◆ Exercise requirements:
Retype the records that come next, word for word.
─── Source material ───
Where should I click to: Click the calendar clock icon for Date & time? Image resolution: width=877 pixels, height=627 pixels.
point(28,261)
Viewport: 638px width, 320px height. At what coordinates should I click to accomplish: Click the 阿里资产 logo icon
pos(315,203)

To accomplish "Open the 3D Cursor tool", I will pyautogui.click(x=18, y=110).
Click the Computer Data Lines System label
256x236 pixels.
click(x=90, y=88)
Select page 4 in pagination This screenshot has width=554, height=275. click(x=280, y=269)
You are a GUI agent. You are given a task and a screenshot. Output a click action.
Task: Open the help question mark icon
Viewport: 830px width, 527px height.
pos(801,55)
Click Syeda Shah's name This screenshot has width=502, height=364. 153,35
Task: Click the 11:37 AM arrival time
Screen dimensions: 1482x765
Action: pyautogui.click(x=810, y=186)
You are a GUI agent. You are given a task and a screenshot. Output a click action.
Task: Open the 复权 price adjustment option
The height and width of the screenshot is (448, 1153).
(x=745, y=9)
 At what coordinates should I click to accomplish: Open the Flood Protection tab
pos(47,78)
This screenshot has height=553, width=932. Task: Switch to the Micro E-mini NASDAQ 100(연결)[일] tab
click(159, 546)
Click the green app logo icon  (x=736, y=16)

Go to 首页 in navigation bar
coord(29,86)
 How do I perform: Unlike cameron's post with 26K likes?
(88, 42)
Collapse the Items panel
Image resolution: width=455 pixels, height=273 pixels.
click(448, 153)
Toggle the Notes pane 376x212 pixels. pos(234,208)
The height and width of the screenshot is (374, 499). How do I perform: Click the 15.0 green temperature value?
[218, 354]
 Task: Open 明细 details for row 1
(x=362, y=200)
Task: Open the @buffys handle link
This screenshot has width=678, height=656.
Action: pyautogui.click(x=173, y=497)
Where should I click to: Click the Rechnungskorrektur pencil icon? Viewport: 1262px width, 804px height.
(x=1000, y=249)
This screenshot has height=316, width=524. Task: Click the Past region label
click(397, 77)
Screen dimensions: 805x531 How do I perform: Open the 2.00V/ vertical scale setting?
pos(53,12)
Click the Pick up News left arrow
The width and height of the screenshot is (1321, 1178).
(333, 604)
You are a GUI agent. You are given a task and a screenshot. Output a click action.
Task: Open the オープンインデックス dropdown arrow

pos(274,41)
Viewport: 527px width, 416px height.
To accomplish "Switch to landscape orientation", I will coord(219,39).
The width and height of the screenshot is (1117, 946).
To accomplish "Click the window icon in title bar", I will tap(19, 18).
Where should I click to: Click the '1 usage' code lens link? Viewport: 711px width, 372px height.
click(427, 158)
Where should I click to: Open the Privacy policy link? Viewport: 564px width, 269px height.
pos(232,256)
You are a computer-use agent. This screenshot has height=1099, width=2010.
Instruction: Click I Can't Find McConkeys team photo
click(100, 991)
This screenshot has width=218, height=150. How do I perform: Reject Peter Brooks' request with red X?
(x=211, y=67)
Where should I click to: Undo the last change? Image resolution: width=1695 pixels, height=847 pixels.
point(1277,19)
───
◆ Exercise result:
Where should I click to: Click the calendar clock icon for Date & time? Image resolution: width=877 pixels, height=627 pixels.
point(28,261)
Viewport: 638px width, 320px height. At what coordinates should I click to accomplish: Click the 阿里资产 logo icon
pos(315,203)

To accomplish "Open the 3D Cursor tool", I will pyautogui.click(x=18, y=110).
Click the Computer Data Lines System label
256x236 pixels.
click(x=90, y=88)
Select page 4 in pagination This screenshot has width=554, height=275. click(x=280, y=269)
You are a GUI agent. You are given a task and a screenshot. Output a click action.
Task: Open the help question mark icon
Viewport: 830px width, 527px height.
pos(801,55)
Click Syeda Shah's name This screenshot has width=502, height=364. 153,35
Task: Click the 11:37 AM arrival time
Screen dimensions: 1482x765
Action: pyautogui.click(x=810, y=186)
You are a GUI agent. You are given a task and a screenshot. Output a click action.
Task: Open the 复权 price adjustment option
The height and width of the screenshot is (448, 1153).
(x=745, y=9)
 At what coordinates should I click to accomplish: Open the Flood Protection tab
pos(47,78)
This screenshot has height=553, width=932. Task: Switch to the Micro E-mini NASDAQ 100(연결)[일] tab
click(159, 546)
Click the green app logo icon  (x=736, y=16)

Go to 首页 in navigation bar
coord(29,86)
 How do I perform: Unlike cameron's post with 26K likes?
(88, 42)
Collapse the Items panel
Image resolution: width=455 pixels, height=273 pixels.
click(448, 153)
Toggle the Notes pane 376x212 pixels. pos(234,208)
The height and width of the screenshot is (374, 499). How do I perform: Click the 15.0 green temperature value?
[218, 354]
 Task: Open 明细 details for row 1
(x=362, y=200)
Task: Open the @buffys handle link
This screenshot has width=678, height=656.
Action: pyautogui.click(x=173, y=497)
Where should I click to: Click the Rechnungskorrektur pencil icon? Viewport: 1262px width, 804px height.
(x=1000, y=249)
This screenshot has height=316, width=524. Task: Click the Past region label
click(397, 77)
Screen dimensions: 805x531 How do I perform: Open the 2.00V/ vertical scale setting?
pos(53,12)
Click the Pick up News left arrow
The width and height of the screenshot is (1321, 1178).
(333, 604)
You are a GUI agent. You are given a task and a screenshot. Output a click action.
Task: Open the オープンインデックス dropdown arrow

pos(274,41)
Viewport: 527px width, 416px height.
To accomplish "Switch to landscape orientation", I will coord(219,39).
The width and height of the screenshot is (1117, 946).
To accomplish "Click the window icon in title bar", I will tap(19, 18).
Where should I click to: Click the '1 usage' code lens link? Viewport: 711px width, 372px height.
click(427, 158)
Where should I click to: Open the Privacy policy link? Viewport: 564px width, 269px height.
pos(232,256)
You are a computer-use agent. This screenshot has height=1099, width=2010.
Instruction: Click I Can't Find McConkeys team photo
click(100, 991)
This screenshot has width=218, height=150. How do I perform: Reject Peter Brooks' request with red X?
(x=211, y=67)
Where should I click to: Undo the last change? Image resolution: width=1695 pixels, height=847 pixels.
point(1277,19)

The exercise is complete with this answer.